CHARLES Shaddock and his grandfather Bob Hudson see Pioneer Road, Hunterview, as an accident waiting to happen.
They fear someone will be killed on a 600 metre gravel section that includes an S-bend near their family property’s front gate.
Their concern of a fatal motor vehicle accident has prompted them to publicly speak out.
Mr Hudson said 24 vehicles have skidded off the gravel and gone through the front fence in the past 15 years.
That’s about one every seven months for the entire 15 years.
But the situation has become much worse in recent months as speeding workers going to and from Upper Hunter coalmines have increasingly used Pioneer Road as a shortcut.
Two vehicles went through the fence in a four day period earlier this month.
“And this is just our fence we’re talking about, plenty of cars have come off the gravel and gone through other people’s fences,” Mr Hudson said.
“It’s treacherous, I can’t understand how someone hasn’t already been killed.
“The council grades it all the time, then it rains and it’s full of ruts and potholes and has to be graded again.”

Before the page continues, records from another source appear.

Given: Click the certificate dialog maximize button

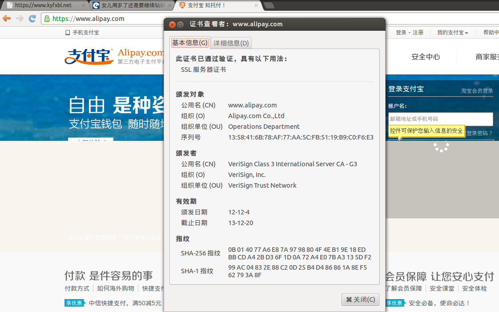Looking at the screenshot, I should tap(181, 24).
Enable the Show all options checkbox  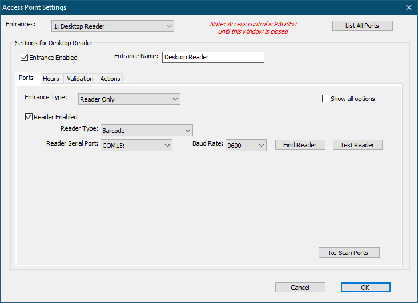point(326,99)
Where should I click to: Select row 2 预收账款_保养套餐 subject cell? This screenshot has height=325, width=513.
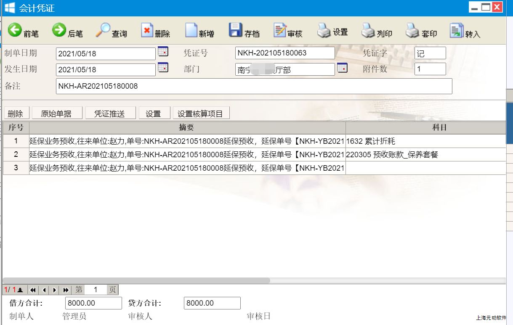click(425, 155)
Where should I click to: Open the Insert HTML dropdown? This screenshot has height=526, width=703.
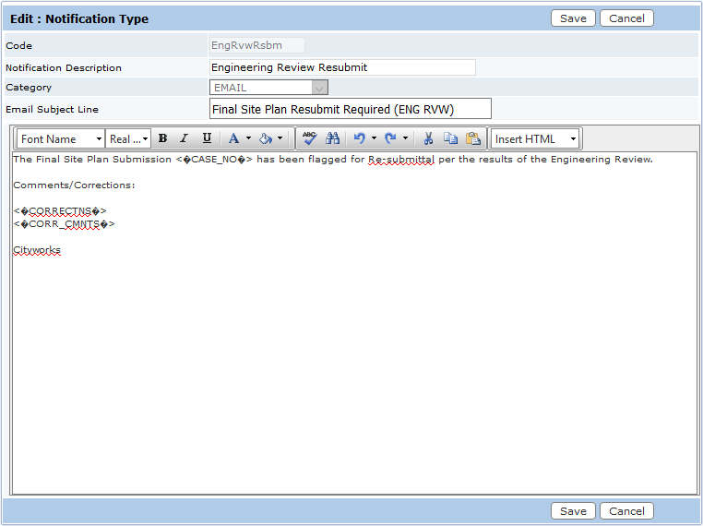[535, 138]
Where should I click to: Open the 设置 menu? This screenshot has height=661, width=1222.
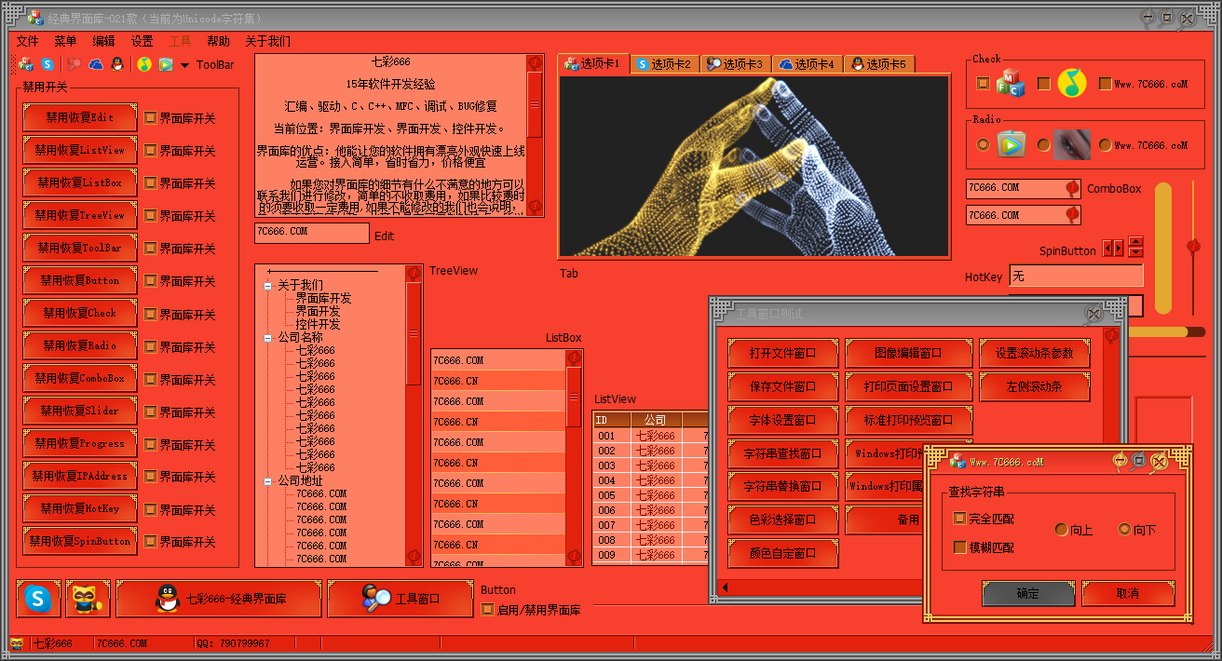pyautogui.click(x=142, y=41)
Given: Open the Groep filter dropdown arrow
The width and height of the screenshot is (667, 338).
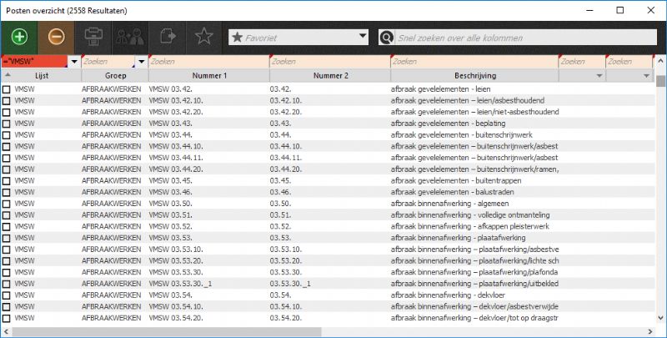Looking at the screenshot, I should [x=141, y=62].
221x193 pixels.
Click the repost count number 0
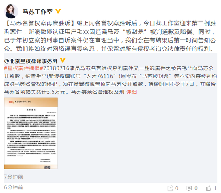[177, 188]
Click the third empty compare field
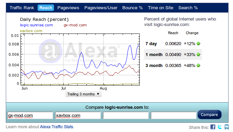This screenshot has width=233, height=132. pos(126,116)
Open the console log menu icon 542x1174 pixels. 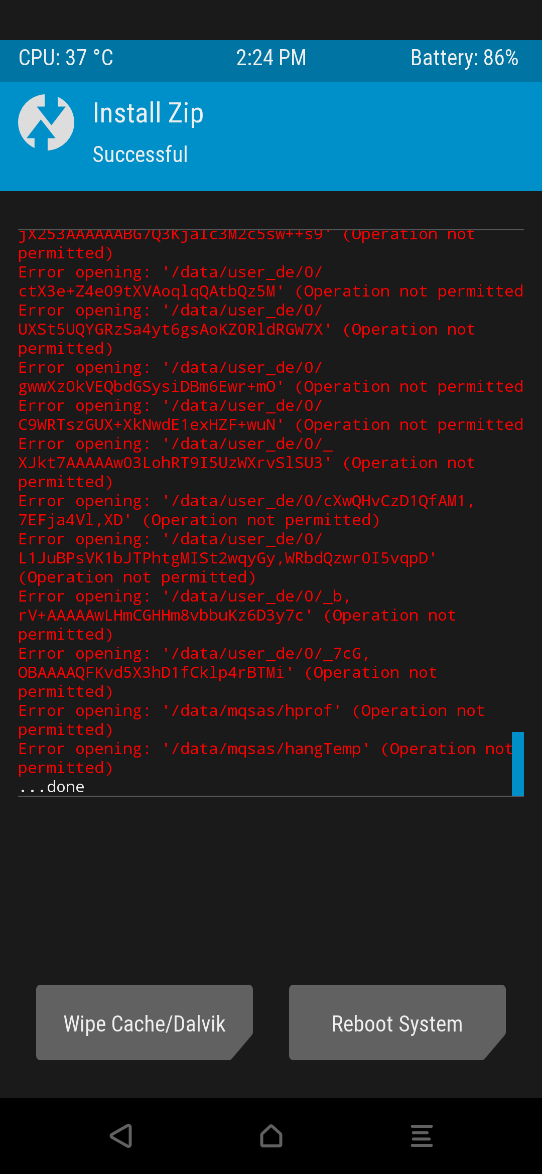point(422,1136)

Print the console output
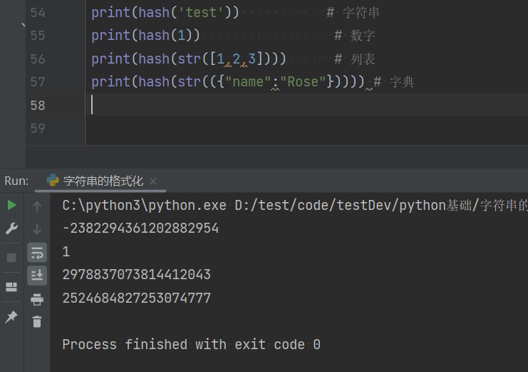[37, 299]
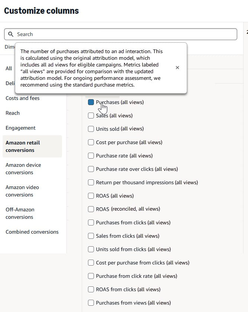Select Amazon device conversions category

(x=23, y=169)
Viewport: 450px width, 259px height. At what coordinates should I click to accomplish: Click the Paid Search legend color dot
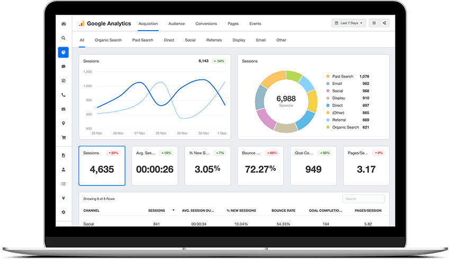point(328,77)
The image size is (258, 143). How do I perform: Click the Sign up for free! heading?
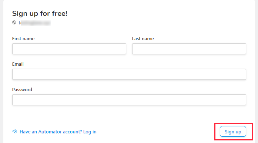pyautogui.click(x=40, y=13)
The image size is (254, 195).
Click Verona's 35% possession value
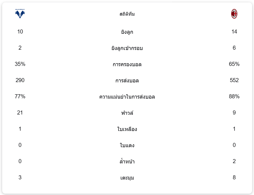pyautogui.click(x=20, y=64)
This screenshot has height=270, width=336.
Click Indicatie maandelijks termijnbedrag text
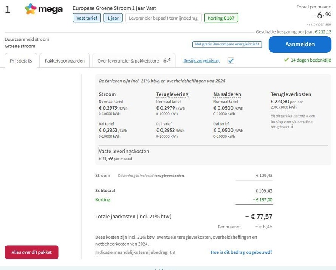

Mr Shaddock said: “We’ve spoken to the council but they say they don’t have any money.
“It’s only a matter of time before there is a real serious crash and then who’ll be responsible?”
Several Singleton councillors have raised the issue of coal industry workers increasing safety risks on local thoroughfares and, as a result, a report on Pioneer Road is expected to be tabled at the next council meeting on August 6.
It should detail redesign and land acquisition costs, traffic counts, funding options and a construction timeframe.
Mr Shaddock said members of his family had offered to sell part of their 28 hectares to the council so Pioneer Road could be straightened and tarsealed.
Mr Shaddock said the regular cost of fence repairs, the inconvenience of doing them and the possibility of cattle and horses on the property escaping onto Pioneer Road had forced family members to consider building guard rails on their boundary.
“The best option would be for the council to acquire land, straighten the road out and tarseal it,” Mr Shaddock said.
The council’s acting assets director Alan Fletcher said the land around Pioneer Road was zoned for residential housing and upgrading the road’s S-bend section would be funded by land developers.
“Pioneer Road has been progressively developed since 2004,” he said.
“All of the Pioneer Road upgrade work with adjoining residential development has been funded by the residential land developer, this is a standard development industry arrangement.”
The council’s planning director Mark Ihlein said the council was “keen to talk to developers to facilitate further improvements of Pioneer Road and Hunterview urban development area.”